Small businesses are hit especially hard with the current economic shutdown, and the Fed should work with the government to ensure businesses are able to compensate borrowers for their expenses or provide necessary support for avoiding defaults. To do so, the Fed should closely monitor creditor actions and the health of financial institutions to avoid panic runs and fire sale of assets. This requires an increase in transparency on its actions, where any bailouts / security purchases are frequently and clearly communicated to the public. Furthermore, the Fed should maintain low interest rates until the economy gains momentum and stabilizes at a reasonable unemployment rate.

 

3. Solidarity and political bipartisanship can propel rapid progress

Lack of political bipartisanship fuels stagnation (e.g., Peter Diamond’s nomination, government shutdown in 2013) and threatens the Central Bank’s autonomy. As the Chair of the Federal Reserve, you already face a great deal of scrutiny. Not only was Bernanke dealing with the public’s lack of understanding of quantitative easing, the media’s numerous unsubstantiated criticism, and the misrepresented call to “audit the fed” in a case where the Fed is already heavily audited, he was also the brunt of attacks by politicians who lacked expertise on inflationary and asset-purchase consequences. Politicians such as Ron Paul (R) and Bernie Sanders (D) opposed his monetary approach and disrupted the Fed’s ability to promote the aggressive fiscal stimulus it needed ease unemployment growth.
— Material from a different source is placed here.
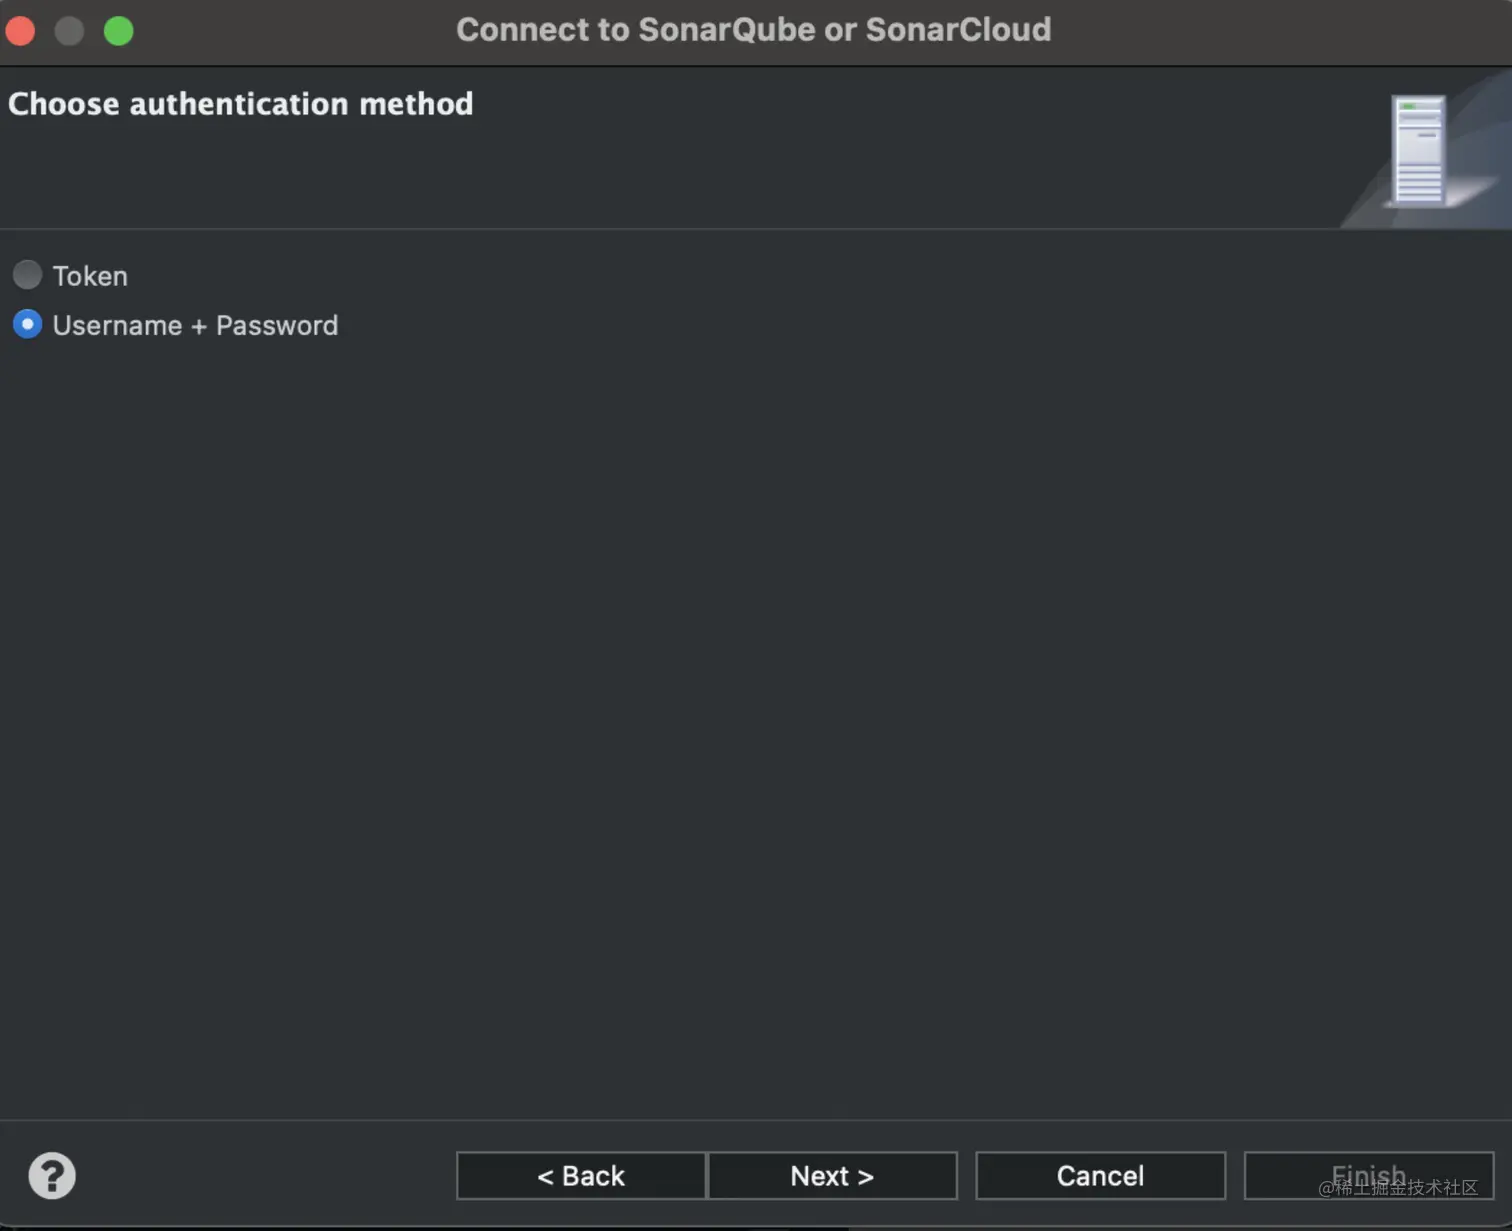This screenshot has height=1231, width=1512.
Task: Click the green maximize window button
Action: 119,31
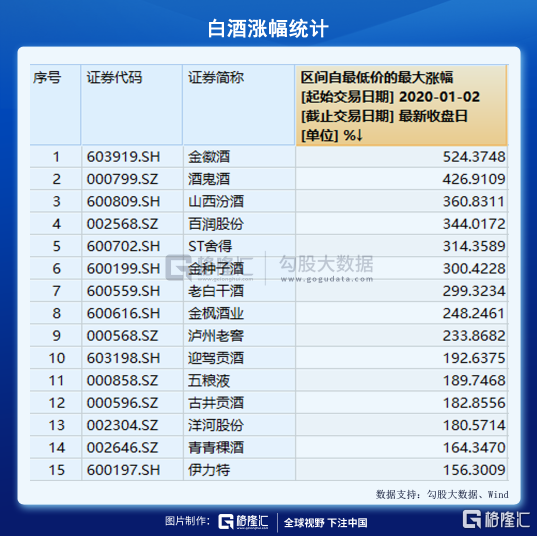Select the 证券代码 column header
As we fight the pandemic, it is important the nation sees more solidarity among the diverging political parties, the Central Bank, and our government branches in order to quickly pass legislation and continue critical progress to avoid economic chaos. Without solidarity, we will greatly impede our progress to rescue our economy in a timely manner.


 

The Fed, as well the central banks of numerous countries, have the responsibility of ensuring and easing the flow of credit to banks and businesses. Many of the programs that were developed in 2008 are reemerging. For example, the Commercial Paper Funding Facility (CPFF), which lets the Fed buy commercial paper directly from banks and large corporations to help facilitate lending to small businesses, has been reintroduced in light of the pandemic.

All around the world, the economic reality of the pandemic is settling in, and the need for stabilization mechanisms appears inevitable. The recent $2T stimulus package in the U.S. is a positive boost, but likely we will need more than that. I wouldn’t be surprised if the U.S. passed several fiscal stimulus packages throughout the next year. For many other countries, it is unclear whether their own reserves and domestic resources will be sufficient, and hence, it is important that the U.S. keeps its own economy afloat as to not further drag down the economies of other countries.
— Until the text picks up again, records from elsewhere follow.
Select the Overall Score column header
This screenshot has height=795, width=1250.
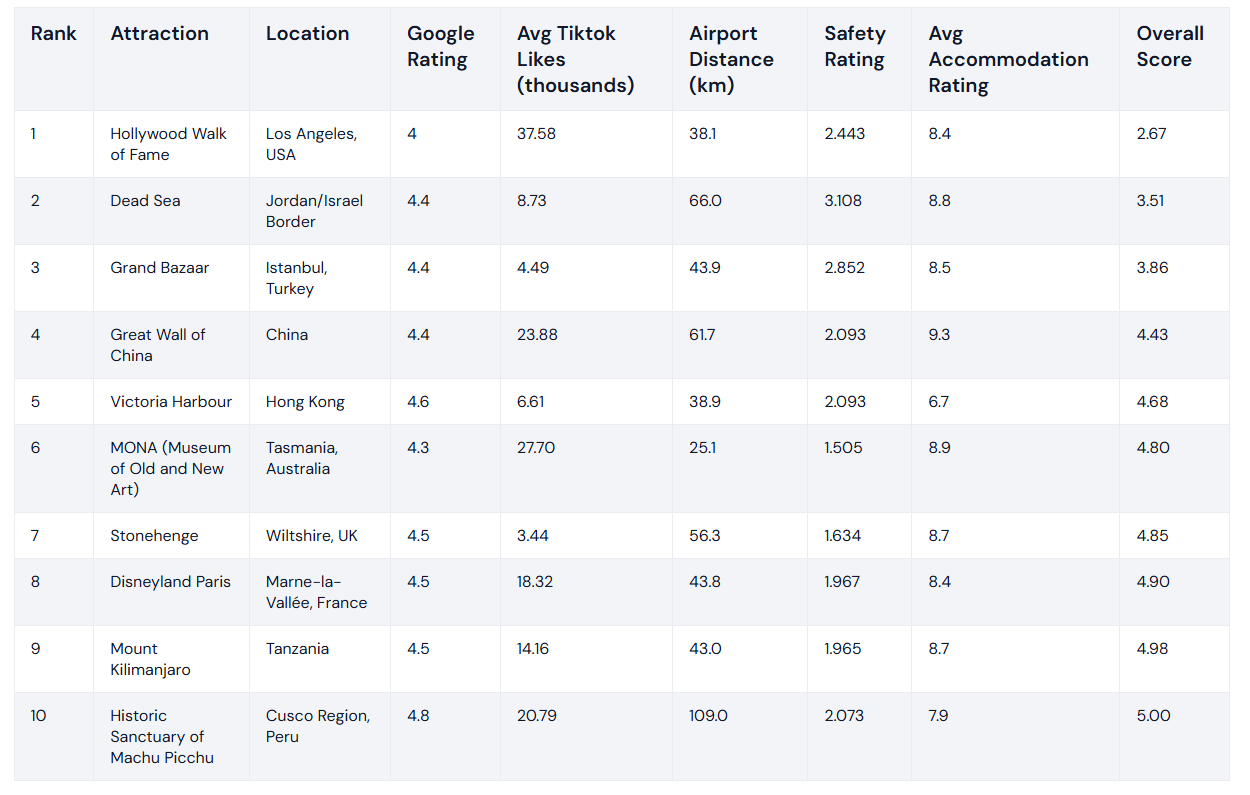pos(1169,46)
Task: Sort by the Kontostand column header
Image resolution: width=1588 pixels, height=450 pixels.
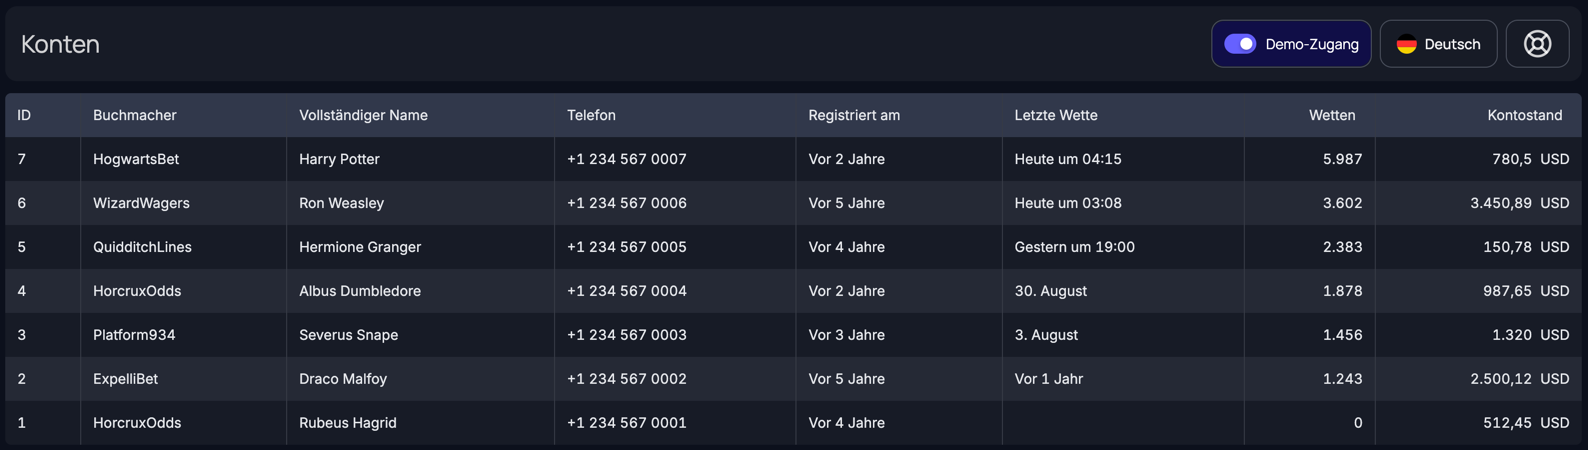Action: (1524, 115)
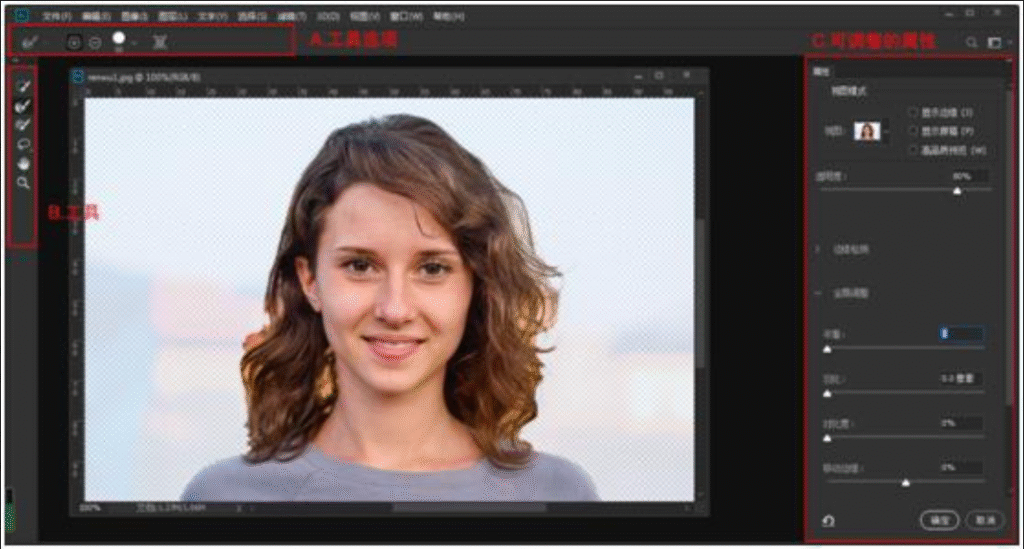Select the Lasso tool

tap(23, 144)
Bernanke made clear through his time as Chair of the Federal Reserve that the Fed’s job is not solely to control inflation, but also to stabilize the economy through a range of policies and governance. It is critical that our administration evaluates historical recessions and policies, stabilize our financial institutions, and unite to act with decisiveness rather than ambiguity. Let’s hope we’re much more prepared to combat the impending economic recession than we were to curb the spread of the virus.